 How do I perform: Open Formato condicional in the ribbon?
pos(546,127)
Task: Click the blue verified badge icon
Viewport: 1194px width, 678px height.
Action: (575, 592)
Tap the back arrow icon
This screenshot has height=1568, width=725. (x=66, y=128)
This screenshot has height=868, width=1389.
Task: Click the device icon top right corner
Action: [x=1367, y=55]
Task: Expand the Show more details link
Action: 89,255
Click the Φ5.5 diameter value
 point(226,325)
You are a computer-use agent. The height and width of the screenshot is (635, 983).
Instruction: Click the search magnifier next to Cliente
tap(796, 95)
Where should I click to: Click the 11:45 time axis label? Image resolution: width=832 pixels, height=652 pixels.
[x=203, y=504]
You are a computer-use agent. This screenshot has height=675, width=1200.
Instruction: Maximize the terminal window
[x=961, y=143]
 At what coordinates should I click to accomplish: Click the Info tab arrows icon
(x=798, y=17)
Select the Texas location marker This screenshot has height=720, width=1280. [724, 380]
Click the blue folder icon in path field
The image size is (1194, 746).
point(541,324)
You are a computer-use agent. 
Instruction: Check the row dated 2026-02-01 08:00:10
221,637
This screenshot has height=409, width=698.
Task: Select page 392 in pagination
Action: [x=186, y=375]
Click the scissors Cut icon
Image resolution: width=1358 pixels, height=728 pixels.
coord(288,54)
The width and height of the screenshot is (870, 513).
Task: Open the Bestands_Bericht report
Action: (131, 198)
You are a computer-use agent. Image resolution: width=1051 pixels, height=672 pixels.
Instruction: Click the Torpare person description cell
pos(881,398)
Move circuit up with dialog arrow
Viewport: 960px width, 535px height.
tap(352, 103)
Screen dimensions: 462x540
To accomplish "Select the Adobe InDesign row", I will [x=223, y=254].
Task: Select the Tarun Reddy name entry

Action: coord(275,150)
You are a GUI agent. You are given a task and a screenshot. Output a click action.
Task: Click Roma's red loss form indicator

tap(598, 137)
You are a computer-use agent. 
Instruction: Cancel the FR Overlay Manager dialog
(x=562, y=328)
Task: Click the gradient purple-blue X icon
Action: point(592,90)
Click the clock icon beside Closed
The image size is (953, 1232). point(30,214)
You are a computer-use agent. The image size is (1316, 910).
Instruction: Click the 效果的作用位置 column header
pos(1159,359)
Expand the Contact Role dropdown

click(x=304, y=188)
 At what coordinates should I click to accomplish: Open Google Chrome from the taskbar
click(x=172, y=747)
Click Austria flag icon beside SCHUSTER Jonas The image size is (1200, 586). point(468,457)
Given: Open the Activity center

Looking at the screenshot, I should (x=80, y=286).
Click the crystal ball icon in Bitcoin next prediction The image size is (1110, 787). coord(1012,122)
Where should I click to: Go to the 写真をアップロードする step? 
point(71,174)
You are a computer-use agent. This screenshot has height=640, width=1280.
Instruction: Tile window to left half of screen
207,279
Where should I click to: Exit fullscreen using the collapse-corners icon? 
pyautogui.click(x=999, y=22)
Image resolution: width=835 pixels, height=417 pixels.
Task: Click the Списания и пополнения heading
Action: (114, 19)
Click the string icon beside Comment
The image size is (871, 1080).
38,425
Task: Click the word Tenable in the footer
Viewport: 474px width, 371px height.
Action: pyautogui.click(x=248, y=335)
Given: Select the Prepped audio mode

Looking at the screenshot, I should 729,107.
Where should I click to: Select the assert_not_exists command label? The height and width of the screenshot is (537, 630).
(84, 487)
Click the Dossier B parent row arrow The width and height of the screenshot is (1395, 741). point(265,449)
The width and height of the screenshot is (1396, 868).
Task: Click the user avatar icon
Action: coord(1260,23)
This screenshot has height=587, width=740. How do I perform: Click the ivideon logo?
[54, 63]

▶ _Your objective_
Starting at the top of the listing above, repeat every line exactly until the line that contains "Screen dimensions: 462x540" has been repeated too.

▶ _Solution to this problem_
 How do I perform: Open Formato condicional in the ribbon?
pos(546,127)
Task: Click the blue verified badge icon
Viewport: 1194px width, 678px height.
Action: (575, 592)
Tap the back arrow icon
This screenshot has height=1568, width=725. (x=66, y=128)
This screenshot has height=868, width=1389.
Task: Click the device icon top right corner
Action: [x=1367, y=55]
Task: Expand the Show more details link
Action: 89,255
Click the Φ5.5 diameter value
 point(226,325)
You are a computer-use agent. The height and width of the screenshot is (635, 983).
Instruction: Click the search magnifier next to Cliente
tap(796, 95)
Where should I click to: Click the 11:45 time axis label? Image resolution: width=832 pixels, height=652 pixels.
[x=203, y=504]
You are a computer-use agent. This screenshot has height=675, width=1200.
Instruction: Maximize the terminal window
[x=961, y=143]
 At what coordinates should I click to accomplish: Click the Info tab arrows icon
(x=798, y=17)
Select the Texas location marker This screenshot has height=720, width=1280. [724, 380]
Click the blue folder icon in path field
The image size is (1194, 746).
point(541,324)
You are a computer-use agent. 
Instruction: Check the row dated 2026-02-01 08:00:10
221,637
This screenshot has height=409, width=698.
Task: Select page 392 in pagination
Action: [x=186, y=375]
Click the scissors Cut icon
Image resolution: width=1358 pixels, height=728 pixels.
coord(288,54)
The width and height of the screenshot is (870, 513).
Task: Open the Bestands_Bericht report
Action: (131, 198)
You are a computer-use agent. Image resolution: width=1051 pixels, height=672 pixels.
Instruction: Click the Torpare person description cell
pos(881,398)
Move circuit up with dialog arrow
Viewport: 960px width, 535px height.
tap(352, 103)
Screen dimensions: 462x540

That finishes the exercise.